Patricia Evridge Hill
Professor, History
[email protected]
408-924-5755
What research questions currently preoccupy you?
I’m curious as to what degree a talented polity insider—to use a political science term—could determine policy and affect the allocation of resources in a context where democracy failed almost half the citizenry. Dr. Hilla Sheriff, about whom I’m writing, sought to improve health care for African Americans in mid-20thC South Carolina. But white voters and the politicians they elected rejected state programs they believed would serve African Americans and also opposed integrated medical facilities. So Sheriff used contacts in Washington to ensure that federal money had “strings” attached, which resulted in South Carolina building integrated medical facilities and funding programs that served Blacks even before the successes of the Civil Rights movement. I’m examining the degree to which her work was institutionalized beyond her tenure with the state’s Board of Health.
What personal factors contributed to your study of social history and women’s history?
My family combines southern gentry, sharecroppers, union tradesmen, school teachers, and Choctaw Indians. Theirs was a messier world than that presented in American history textbooks. I was interested in learning more about the folks typically omitted or presented only symbolically.
What has been most challenging in your research?
Balancing a research agenda with our heavy teaching loads and my commitment to service has been difficult. We’re expected to do too much and compensated poorly—not only in terms of our salaries but also with a lack of private office space, adequate clerical assistance, and money to travel to collections/repositories. Motivated, talented people can excel as teachers, scholars, and University citizens for a time, but it takes a heavy toll. I’ve seen too many colleagues get sick and too many families disrupted.
How has your position in SJSU contributed to your research?
The Department of History and College of Social Sciences have supported conference travel generously given limited resources. And lively, stimulating conversations with departmental colleagues have ensured that I continue to feel like a historian even though much of my time during the past 15 years has been spent as a CFA officer or as department chair.

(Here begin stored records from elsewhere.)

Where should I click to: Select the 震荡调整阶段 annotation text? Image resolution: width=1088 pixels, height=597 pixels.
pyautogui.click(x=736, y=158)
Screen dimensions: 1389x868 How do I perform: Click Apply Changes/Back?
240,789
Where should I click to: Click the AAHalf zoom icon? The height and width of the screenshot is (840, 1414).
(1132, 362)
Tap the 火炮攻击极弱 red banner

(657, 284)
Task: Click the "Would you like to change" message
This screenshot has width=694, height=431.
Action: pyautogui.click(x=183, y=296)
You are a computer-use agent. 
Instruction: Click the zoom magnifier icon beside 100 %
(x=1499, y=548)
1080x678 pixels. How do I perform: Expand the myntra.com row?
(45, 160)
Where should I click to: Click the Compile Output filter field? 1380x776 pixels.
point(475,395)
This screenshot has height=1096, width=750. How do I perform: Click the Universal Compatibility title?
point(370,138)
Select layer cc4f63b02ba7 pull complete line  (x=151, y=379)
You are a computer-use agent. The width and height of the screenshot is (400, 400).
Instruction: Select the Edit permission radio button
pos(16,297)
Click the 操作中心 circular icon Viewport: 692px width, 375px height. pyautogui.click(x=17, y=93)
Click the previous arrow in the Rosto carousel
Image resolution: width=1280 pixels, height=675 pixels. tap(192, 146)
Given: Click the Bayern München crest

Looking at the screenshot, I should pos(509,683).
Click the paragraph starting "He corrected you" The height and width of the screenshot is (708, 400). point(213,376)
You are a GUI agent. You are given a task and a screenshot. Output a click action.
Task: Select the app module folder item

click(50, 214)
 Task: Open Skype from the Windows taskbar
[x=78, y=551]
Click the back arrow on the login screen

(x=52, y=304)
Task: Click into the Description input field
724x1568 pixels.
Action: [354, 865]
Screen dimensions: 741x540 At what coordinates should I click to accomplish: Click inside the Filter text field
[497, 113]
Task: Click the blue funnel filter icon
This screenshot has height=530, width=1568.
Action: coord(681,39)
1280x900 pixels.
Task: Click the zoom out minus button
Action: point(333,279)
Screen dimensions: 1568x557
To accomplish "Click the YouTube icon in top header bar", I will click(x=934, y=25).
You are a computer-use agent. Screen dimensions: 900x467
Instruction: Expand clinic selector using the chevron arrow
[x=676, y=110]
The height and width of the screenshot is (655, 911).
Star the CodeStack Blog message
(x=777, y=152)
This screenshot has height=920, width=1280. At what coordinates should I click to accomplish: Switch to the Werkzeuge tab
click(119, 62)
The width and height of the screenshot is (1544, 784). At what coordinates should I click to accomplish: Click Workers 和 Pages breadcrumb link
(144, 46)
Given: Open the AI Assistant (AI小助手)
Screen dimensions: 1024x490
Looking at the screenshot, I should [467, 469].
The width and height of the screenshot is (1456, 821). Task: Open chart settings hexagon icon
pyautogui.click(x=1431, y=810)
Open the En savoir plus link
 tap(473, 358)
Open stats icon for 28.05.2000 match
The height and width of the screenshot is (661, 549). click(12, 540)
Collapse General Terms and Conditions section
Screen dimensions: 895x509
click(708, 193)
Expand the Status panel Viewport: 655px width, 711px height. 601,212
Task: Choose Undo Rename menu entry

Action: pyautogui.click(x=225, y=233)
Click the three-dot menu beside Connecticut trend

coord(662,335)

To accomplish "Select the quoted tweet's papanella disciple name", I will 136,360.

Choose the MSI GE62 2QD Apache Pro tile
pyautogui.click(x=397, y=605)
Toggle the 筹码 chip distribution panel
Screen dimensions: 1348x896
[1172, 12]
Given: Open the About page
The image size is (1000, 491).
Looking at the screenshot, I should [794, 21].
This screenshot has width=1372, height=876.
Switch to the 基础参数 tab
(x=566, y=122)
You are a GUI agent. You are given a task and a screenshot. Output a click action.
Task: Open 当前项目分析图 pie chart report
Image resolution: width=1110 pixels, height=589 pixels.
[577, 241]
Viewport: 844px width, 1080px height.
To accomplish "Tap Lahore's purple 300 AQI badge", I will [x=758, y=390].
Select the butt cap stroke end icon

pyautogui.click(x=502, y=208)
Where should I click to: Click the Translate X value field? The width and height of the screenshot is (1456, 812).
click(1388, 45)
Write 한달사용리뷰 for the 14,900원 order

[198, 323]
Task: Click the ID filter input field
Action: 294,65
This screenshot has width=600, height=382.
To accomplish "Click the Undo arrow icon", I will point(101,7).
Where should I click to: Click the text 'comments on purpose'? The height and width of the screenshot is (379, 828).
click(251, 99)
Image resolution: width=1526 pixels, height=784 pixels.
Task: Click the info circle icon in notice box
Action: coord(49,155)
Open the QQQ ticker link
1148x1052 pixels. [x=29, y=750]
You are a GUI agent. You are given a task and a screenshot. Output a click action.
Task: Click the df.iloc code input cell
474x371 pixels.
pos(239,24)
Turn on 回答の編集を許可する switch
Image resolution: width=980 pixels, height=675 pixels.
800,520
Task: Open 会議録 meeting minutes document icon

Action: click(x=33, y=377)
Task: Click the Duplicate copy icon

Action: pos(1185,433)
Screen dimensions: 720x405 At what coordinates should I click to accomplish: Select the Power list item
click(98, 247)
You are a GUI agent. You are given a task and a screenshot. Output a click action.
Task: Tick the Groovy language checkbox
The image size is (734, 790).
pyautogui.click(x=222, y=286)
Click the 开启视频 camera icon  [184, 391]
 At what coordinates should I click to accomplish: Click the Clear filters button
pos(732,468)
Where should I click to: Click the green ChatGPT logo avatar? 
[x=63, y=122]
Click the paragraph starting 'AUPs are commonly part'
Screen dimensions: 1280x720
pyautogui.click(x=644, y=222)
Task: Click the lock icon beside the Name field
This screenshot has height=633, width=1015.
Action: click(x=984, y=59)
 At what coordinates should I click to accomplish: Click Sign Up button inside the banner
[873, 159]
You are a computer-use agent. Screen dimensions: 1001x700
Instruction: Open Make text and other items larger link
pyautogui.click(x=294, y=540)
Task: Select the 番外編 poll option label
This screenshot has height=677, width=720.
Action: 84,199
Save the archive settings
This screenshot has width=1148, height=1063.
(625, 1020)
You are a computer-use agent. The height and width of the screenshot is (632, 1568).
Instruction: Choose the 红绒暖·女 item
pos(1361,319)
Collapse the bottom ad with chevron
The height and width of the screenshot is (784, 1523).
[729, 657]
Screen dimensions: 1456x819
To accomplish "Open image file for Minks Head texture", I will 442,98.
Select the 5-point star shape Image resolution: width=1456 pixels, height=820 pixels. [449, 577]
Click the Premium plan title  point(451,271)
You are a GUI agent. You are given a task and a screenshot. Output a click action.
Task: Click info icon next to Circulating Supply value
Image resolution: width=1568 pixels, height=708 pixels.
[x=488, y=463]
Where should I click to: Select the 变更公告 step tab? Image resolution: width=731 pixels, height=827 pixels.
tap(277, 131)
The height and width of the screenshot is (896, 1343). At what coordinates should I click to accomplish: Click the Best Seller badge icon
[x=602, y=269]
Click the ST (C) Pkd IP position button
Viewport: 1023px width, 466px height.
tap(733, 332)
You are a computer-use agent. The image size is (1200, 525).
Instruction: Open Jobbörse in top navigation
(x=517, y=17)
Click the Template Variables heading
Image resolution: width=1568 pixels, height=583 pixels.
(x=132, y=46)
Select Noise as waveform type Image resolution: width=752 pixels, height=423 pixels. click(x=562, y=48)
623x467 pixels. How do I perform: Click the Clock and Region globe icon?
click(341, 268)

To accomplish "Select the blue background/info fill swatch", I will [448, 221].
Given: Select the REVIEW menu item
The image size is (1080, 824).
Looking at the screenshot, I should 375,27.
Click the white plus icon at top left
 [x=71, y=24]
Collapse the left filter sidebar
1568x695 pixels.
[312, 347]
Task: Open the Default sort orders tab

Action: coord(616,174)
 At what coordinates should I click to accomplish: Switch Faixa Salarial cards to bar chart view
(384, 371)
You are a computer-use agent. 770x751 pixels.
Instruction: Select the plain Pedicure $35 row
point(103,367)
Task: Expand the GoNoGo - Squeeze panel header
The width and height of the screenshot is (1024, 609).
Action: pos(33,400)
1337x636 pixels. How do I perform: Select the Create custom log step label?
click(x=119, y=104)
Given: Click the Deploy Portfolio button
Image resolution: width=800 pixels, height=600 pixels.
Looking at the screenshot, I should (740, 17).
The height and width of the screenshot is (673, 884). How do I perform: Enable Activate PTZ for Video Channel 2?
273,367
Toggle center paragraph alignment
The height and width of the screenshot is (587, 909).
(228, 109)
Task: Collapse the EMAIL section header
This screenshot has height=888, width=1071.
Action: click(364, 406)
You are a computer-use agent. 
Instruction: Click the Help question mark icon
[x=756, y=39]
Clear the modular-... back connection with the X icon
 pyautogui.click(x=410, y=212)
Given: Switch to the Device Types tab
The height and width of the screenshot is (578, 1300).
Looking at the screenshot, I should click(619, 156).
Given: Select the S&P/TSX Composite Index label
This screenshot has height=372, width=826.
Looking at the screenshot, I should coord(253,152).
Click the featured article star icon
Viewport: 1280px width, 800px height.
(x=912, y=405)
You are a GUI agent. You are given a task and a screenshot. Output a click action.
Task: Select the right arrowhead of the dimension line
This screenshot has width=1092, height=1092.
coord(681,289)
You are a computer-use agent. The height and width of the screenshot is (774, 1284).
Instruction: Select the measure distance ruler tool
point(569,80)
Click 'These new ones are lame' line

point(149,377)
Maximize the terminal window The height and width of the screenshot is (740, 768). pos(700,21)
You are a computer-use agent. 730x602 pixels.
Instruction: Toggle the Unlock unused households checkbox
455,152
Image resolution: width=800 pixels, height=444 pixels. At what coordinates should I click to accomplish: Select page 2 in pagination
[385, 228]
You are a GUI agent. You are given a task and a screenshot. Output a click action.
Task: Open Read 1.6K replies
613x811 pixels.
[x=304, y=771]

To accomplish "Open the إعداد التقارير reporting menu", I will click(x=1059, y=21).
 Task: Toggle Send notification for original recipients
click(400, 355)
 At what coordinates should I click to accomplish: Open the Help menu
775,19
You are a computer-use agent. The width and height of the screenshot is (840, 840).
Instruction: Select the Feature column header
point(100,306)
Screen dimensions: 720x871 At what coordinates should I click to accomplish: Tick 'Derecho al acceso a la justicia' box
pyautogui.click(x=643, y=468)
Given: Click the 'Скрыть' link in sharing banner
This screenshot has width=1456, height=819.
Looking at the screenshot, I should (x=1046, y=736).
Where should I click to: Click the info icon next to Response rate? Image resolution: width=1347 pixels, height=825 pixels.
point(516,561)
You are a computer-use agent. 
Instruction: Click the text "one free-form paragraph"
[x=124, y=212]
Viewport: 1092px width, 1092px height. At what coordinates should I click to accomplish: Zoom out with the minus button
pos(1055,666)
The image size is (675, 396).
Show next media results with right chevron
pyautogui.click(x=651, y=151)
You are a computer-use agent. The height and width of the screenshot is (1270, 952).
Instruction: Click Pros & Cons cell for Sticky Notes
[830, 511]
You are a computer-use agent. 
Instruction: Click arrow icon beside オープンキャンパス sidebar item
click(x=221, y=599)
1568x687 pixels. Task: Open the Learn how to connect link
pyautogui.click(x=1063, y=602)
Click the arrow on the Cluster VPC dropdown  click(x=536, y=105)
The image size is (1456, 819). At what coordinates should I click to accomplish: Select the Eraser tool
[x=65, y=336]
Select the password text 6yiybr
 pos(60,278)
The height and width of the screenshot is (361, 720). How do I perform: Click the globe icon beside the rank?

A hidden (research) talent:
A near-photographic memory.
One book that changed your life (or research) & why:
E. P. Thompson’s The Making of the English Working Class (1963) has inspired more history “from the bottom up”—social history and more recently cultural history—than any other single work. And few historians have been so revered. When I spent a semester abroad at Queen’s College, Oxford University, Thompson held court down the street at Oxford’s Magdalene College. In those days, he was known for his environmentalism, peace, and anti-nuclear activism in addition to his scholarship, and students literally climbed the walls to catch a glimpse of him—a true rock star whose likeness to Peter O’Toole only added to his aura. I met him while playing guitar and singing country music, which the English love (who knows why, but it made enough money to travel throughout England and Scotland that summer and the next), with a group of underfunded Danish grad students who convinced me to play and sing with them at the Oxford train station and in London subway tunnels. The Danish boys looked tough enough—this was 1978, near the height of new wave/post-punk leather, studs, etc.—that I wasn’t afraid to hang out with them at all hours. Professor Thompson passed us frequently and requested the same old-school country songs my mother and grandmother loved. He was always incredibly pleased that I knew them and fascinated by my Texas accent. Thompson’s description of his project still takes my breath away after all these years:
I am seeking to rescue the poor stockinger, the Luddite cropper, the “obsolete” hand-loom weaver, the “utopian” artisan, and even the deluded follower of Joanna Southcott, from the enormous condescension of posterity. Their crafts and traditions may have been dying. Their hostility to the new industrialism may have been backward-looking. Their communitarian ideals may have been fantasies. Their insurrectionary conspiracies may have been foolhardy. But they lived through these times of acute social disturbance, and we did not. Their aspirations were valid in terms of their own experience; and, if they were casualties of history, they remain, condemned in their own lives, as casualties (pp. 12-13).
Fifty+ years ago, workers, women, and other commoners were described by their “betters” whenever they appeared as bit players in histories that focused on political, economic, and social elites. They were never themselves protagonists—the agents—in historical works. One rarely heard their voices. Thompson and those he inspired changed all that.
A website/journal/newspaper (in your field?) you follow without fail:
The Journal of Urban History and the Bulletin of the History of Medicine.
Advice you’d give to newer faculty or students:
Be sure to apply for available conference and research funding. Once you’ve completed an application or two, you can reuse materials so that the process is not onerous. You must develop your research agenda to earn tenure, so have frank discussions with department chairs and mentors in your discipline about how to schedule classes and provide required committee service in ways that allow you to publish your work in peer-reviewed venues.
RSCA Accomplishments
“Making a Case for Academic Values: A History Professor Brings Lessons from the Seminar
to the Jury Room,” Academe (the national magazine of the American Association of University Professors), Jan./Feb.
2014, pp. 44–46.
“Dr. Hilla Sheriff: Caught between Science and the State at the South Carolina Midwife
Training Institutes” in South Carolina Women: Their Lives and Times, Vol. 3 (Athens: University of Georgia Press, 2012), pp. 78–94."